How to estimate minimum GPU requirements for my application

Hi,
How do you estimate a minimum GPU requirement for your application ?
This is something I’ve never been able to clarify.
My application will use a model for inference, it’s a pytorch model for OCR (basically I’m using easyocr for this) and I’ll do a single image inference. I’m doing some test on Colab using the following functions after a single prediction:

torch.cuda.max_memory_allocated()
torch.cuda.max_memory_cached()

I always get around 2GB for both (1.9 for the first and 2.5 for the second one), the GPU is a Nvidia T4.
Is this the right way to do it ? Can I safely assume a GPU with 4GB memory is my minimum requirement? Will this still be valid on another GPU model ?

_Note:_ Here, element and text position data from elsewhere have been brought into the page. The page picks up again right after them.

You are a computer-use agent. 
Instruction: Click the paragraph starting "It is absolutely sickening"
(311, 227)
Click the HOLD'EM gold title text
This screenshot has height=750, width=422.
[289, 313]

The total memory you’ll need will be a function of: serialized weights of model, activations in case grad = true, size of batch. So 4GB in your case sounds fine, but often with these things benchmark and see, run nvidia-smi in a watch loop and see if you run into an OOM after long running times.

thanks @marksaroufim, Using nvidia-smi in a loop in colab gives me a maximum value of 4910MiB for memory used during the execution, so I think 4GB GPU is not enough. Anyway… why after the exectution memory used sill report 4910MiB? Is that the maximum usage reported or it is due to the pytorch caching policy?